Avais-je été si naïf pour penser qu'un simple bloc de roche pourrait terrasser seul un Dreki ? Il était évidemment vivant, résistant malgré les coups qu'il avait reçus sur sa sale trogne. Cependant, il était sérieusement amoché : ses ailes étaient brisées, et l'une de ses pattes semblait incapable de soutenir son poids, probablement fracturée lors de l'éboulement. Tout n'était pas encore perdu. Bien que hors d'haleine, je savais que je ne pouvais pas abandonner. Me relevant une nouvelle fois, je brandissais la pointe de mon épée droit vers la créature.

- Je te laisse une chance, Dreki. Pars immédiatement si tu ne veux pas goûter à ma lame ! déclarai-je d'un ton assuré, espérant que ma confiance affichée le dissuaderait de rester.

Mes illusions s'envolèrent lorsque ses yeux injectés de sang me foudroyèrent. Bien que sa patte fût amochée, sa vitesse me surprit encore. Évitant sa gueule grande ouverte prête à me broyer, je sautai audacieusement par-dessus sa tête, visant précisément son œil, le manquant de peu malheureusement. Désormais sur son dos, je m'agrippai à l'une de ses épines dorsales tout en tentant de percer ses écailles. La bête, plongée dans une rage incontrôlable, avait perdu toute capacité de réflexion. Elle se secoua dans tous les sens et fit des bonds pour me faire perdre l'équilibre.

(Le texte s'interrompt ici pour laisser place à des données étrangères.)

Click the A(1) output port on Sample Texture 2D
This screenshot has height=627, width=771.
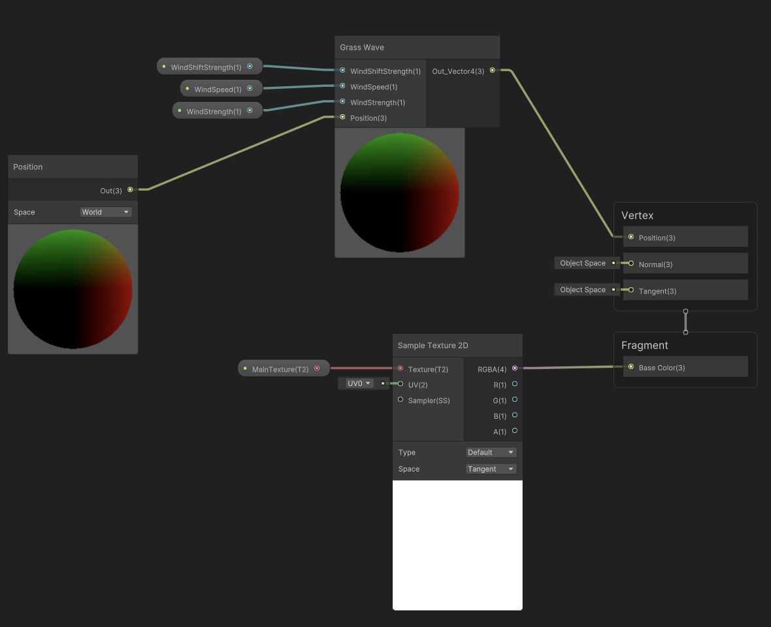pos(515,431)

Épuisé par cet odieux serpent, je frappais inlassablement ses écailles. Petit à petit, l'une d'elles se fendit, révélant la mue de sa chair. Sans hésiter, j'enfonçai de toutes mes forces la lame dans son corps. Le Dreki poussa un hurlement si puissant que je voulus me boucher les oreilles, ne supportant plus ce bruit assourdissant. Relâchant par mégarde l'épine dorsale à laquelle je me tenais, mon corps tomba lourdement au sol, ma tête heurtant un rocher. Étourdi, j'étais à la merci du Dreki.

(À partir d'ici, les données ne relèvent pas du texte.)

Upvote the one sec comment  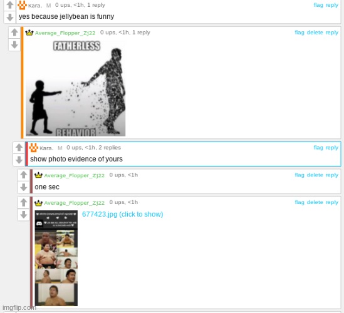(x=24, y=175)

- Sale petite bâtarde ! je vais te faire payer ton acte !

Le Dreki s'avança vers moi, agonisant mais doté encore de suffisamment de force pour s'en prendre à moi. Chancelante, je tentai de ramper pour m'éloigner de lui, mais l'une des griffes de sa patte se planta dans mon mollet, l'écho de mon hurlement se propagea dans tout le canyon. Il se rapprocha lentement de moi tout en maintenant sa griffe plantée dans ma jambe, sa gueule entrouverte à quelques centimètres de mon visage, son souffle nauséabond m'envahissait.

- Ma fin est proche, mais j'aurai la satisfaction de te dévorer avant...

Une pierre se fracassa près de l'œil du Dreki, l'interrompant alors qu'il était sur le point de me dévorer. Tournant mon visage, je découvris Duncan qui s'était traîné péniblement jusqu'à nous. Mais qu'est-ce qu'il faisait là, dans son état ? Il ne faisait pas le poids.

- Je t'interdis de la toucher, sale lézard puant, dit-il en relançant de nouveau une pierre sur lui.

- Tu es si impatient de passer en premier? Demanda le Dreki. Très bien je vais exaucer ton souhait Einheri !

Le torse du Dreki s'illumina à nouveau d'une teinte orangée. Cela ne présageait rien de bon : il s'apprêtait à déchaîner son souffle de feu dévastateur sur Duncan. En toute hâte, je saisis une pierre et la frappai de toutes mes forces sur la patte du Dreki, espérant lui causer une douleur suffisante pour l'interrompre. La lueur orangée remonta lentement vers son cou, atteignant maintenant sa gorge. Refusant d'avoir comme dernière image celle de Duncan agonisant dans les flammes, je détournai mes yeux embués de larmes.

- Tu ne feras aucun mal à ma sœur ni à cette Einheri ! déclara une voix que je reconnus immédiatement.

- Sigrdrífa ! Je n'en revenais pas, elle était là avec une autre Aînée : Göndul, ainsi que toute une unité de Einherjar.

Le Dreki, prenant conscience de la situation, recula de quelques pas, me libérant aussitôt. Je me traînai vers Duncan, tandis qu'il fit de même. Nous arrivâmes péniblement l'un à côté de l'autre, je serrai son bras, ne voulant plus le lâcher. Duncan passa sa main sur une mèche de mes cheveux pour la remettre derrière mon oreille.

- Nous nous en sommes sortis, Sieglinde.

- Ce n'est pas grâce à moi, admit-je amer et honteuse.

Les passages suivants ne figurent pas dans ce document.